== WHAT YOU ARE ASKED TO DO ==
Of the lines below, write out exactly those from the line with "August 2020 (22, 883)" through the line with "eirball.international - International", both included, and skip the rest.

== Collected data ==

:::::

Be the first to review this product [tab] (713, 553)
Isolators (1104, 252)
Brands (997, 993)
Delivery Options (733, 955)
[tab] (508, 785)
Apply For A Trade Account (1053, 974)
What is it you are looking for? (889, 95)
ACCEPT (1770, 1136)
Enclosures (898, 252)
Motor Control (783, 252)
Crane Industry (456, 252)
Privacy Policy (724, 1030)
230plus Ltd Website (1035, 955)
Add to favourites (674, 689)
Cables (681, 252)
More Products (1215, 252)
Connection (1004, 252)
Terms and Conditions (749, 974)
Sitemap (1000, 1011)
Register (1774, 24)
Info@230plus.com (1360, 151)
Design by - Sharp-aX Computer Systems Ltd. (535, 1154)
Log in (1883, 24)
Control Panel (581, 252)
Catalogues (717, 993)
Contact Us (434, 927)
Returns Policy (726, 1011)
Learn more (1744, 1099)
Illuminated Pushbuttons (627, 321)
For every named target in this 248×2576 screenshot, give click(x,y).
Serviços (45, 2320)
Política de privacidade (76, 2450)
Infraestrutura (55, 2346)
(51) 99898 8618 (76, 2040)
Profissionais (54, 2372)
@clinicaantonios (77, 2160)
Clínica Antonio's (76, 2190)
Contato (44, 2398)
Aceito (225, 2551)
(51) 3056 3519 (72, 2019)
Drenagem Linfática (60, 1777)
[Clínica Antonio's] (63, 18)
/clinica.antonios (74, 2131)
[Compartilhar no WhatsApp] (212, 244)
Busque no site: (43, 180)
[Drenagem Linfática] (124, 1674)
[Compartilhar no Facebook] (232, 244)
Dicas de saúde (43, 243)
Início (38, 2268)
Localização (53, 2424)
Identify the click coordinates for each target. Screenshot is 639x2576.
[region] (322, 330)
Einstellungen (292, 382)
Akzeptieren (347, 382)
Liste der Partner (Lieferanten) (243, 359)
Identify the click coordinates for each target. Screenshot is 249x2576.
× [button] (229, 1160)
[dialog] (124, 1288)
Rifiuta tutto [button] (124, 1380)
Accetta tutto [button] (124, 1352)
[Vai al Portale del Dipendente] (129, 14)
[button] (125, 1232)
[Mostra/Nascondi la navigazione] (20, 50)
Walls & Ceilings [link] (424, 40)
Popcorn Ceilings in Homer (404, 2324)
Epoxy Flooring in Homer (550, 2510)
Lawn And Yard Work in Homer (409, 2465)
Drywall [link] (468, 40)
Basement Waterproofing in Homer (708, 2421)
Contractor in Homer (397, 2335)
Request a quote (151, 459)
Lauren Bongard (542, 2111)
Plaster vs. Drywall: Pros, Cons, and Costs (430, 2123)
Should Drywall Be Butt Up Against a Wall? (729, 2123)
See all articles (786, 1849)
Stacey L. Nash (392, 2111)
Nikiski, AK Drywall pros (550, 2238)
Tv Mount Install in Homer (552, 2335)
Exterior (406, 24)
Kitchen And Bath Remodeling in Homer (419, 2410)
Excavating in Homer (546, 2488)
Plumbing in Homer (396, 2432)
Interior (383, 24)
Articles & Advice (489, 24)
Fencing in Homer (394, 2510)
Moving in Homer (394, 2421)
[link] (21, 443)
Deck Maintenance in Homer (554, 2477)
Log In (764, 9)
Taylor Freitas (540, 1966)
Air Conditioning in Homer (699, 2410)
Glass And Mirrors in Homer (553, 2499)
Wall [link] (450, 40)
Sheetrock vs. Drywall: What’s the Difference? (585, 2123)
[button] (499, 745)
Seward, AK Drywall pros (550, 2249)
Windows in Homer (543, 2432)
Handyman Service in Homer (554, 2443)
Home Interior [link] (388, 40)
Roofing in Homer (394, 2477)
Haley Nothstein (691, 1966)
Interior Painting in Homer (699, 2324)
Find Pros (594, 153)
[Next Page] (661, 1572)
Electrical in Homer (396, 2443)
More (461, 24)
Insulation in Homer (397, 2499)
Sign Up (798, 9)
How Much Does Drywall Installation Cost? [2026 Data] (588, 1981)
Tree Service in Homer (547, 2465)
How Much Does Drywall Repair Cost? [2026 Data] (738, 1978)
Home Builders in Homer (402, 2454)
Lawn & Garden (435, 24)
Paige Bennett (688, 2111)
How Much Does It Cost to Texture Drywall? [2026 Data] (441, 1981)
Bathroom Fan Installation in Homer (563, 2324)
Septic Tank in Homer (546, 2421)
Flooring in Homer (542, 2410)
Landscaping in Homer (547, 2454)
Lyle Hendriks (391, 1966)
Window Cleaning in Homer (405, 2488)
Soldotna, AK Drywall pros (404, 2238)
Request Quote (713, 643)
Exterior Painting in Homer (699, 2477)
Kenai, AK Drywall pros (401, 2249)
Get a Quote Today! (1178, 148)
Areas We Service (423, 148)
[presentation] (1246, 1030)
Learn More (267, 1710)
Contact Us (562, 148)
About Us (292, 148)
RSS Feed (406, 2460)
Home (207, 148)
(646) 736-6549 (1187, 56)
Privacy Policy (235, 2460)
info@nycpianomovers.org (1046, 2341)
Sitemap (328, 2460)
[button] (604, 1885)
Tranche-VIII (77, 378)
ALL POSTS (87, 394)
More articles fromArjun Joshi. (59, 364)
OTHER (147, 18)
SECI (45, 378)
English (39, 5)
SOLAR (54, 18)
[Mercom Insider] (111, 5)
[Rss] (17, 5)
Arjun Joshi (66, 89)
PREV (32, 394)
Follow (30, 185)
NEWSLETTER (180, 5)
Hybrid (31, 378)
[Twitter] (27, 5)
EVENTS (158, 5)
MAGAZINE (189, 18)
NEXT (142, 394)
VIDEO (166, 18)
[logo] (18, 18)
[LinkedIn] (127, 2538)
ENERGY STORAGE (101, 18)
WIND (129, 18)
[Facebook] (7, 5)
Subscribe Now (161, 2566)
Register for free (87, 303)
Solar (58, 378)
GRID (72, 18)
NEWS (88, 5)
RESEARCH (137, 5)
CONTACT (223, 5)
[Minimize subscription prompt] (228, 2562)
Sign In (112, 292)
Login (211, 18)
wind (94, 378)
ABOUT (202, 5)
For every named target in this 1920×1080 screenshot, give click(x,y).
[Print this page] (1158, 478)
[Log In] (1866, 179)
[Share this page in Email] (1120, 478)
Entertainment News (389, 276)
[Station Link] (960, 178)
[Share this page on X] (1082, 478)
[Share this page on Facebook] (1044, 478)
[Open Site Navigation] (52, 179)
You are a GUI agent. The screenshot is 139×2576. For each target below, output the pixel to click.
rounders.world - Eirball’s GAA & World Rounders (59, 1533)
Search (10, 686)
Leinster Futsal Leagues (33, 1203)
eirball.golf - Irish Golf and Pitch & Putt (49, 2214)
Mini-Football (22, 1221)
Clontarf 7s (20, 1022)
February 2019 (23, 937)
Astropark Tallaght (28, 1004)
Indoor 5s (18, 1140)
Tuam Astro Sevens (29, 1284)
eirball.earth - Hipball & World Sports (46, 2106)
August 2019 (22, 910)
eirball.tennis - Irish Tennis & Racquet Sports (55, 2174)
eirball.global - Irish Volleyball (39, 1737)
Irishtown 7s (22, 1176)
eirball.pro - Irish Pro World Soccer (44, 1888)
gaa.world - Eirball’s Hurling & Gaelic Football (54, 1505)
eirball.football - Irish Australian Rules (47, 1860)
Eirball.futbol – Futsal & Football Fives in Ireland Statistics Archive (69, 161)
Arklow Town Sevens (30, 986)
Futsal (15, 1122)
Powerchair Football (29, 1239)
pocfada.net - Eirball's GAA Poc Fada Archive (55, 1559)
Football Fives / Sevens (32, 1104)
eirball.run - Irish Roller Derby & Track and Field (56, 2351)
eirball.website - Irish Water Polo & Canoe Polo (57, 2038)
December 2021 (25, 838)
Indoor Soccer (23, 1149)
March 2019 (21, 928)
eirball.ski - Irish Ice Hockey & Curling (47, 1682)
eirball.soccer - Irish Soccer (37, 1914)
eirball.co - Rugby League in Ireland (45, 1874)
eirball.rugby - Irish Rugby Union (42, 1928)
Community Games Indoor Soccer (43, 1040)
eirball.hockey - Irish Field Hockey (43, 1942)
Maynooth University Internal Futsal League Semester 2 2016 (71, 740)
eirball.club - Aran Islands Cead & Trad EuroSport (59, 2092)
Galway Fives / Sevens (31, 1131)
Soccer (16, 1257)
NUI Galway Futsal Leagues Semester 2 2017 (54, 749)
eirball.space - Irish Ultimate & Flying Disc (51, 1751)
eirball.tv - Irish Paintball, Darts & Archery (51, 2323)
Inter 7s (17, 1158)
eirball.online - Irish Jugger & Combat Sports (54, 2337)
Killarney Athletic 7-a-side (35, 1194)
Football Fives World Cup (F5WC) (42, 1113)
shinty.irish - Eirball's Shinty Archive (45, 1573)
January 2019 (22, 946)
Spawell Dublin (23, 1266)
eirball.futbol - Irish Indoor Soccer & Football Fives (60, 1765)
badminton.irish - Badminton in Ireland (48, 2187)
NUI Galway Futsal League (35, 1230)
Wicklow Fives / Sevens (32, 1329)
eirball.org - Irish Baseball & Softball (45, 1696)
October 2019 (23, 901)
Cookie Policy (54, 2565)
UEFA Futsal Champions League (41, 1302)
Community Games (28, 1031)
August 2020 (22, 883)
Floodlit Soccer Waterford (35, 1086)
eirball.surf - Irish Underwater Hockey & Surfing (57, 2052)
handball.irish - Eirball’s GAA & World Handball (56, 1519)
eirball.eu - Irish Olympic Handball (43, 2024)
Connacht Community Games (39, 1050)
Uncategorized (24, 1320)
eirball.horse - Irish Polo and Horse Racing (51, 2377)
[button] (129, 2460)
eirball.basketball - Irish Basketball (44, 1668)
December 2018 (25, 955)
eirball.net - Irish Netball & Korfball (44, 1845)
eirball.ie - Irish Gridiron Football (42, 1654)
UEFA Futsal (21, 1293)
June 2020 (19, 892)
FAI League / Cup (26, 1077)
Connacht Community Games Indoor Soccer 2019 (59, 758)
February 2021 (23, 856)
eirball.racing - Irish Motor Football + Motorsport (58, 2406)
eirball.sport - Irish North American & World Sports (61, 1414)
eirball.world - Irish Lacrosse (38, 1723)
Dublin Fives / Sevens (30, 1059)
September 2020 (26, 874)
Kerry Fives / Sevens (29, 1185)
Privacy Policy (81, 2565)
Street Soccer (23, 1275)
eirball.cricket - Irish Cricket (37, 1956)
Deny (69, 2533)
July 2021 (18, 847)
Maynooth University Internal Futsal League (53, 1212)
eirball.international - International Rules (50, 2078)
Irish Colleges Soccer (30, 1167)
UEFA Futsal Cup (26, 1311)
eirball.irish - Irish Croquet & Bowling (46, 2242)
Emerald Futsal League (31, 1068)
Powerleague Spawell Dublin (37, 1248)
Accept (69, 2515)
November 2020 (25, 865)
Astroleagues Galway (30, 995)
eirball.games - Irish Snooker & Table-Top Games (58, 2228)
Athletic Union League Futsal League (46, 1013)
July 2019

:::::

== RESPONSE TO THIS TASK ==
August 2020 (22, 883)
Floodlit Soccer Waterford (35, 1086)
eirball.surf - Irish Underwater Hockey & Surfing (57, 2052)
handball.irish - Eirball’s GAA & World Handball (56, 1519)
eirball.eu - Irish Olympic Handball (43, 2024)
Connacht Community Games (39, 1050)
Uncategorized (24, 1320)
eirball.horse - Irish Polo and Horse Racing (51, 2377)
[button] (129, 2460)
eirball.basketball - Irish Basketball (44, 1668)
December 2018 (25, 955)
eirball.net - Irish Netball & Korfball (44, 1845)
eirball.ie - Irish Gridiron Football (42, 1654)
UEFA Futsal (21, 1293)
June 2020 (19, 892)
FAI League / Cup (26, 1077)
Connacht Community Games Indoor Soccer 2019 (59, 758)
February 2021 (23, 856)
eirball.racing - Irish Motor Football + Motorsport (58, 2406)
eirball.sport - Irish North American & World Sports (61, 1414)
eirball.world - Irish Lacrosse (38, 1723)
Dublin Fives / Sevens (30, 1059)
September 2020 (26, 874)
Kerry Fives / Sevens (29, 1185)
Privacy Policy (81, 2565)
Street Soccer (23, 1275)
eirball.cricket - Irish Cricket (37, 1956)
Deny (69, 2533)
July 2021 (18, 847)
Maynooth University Internal Futsal League (53, 1212)
eirball.international - International Rules (50, 2078)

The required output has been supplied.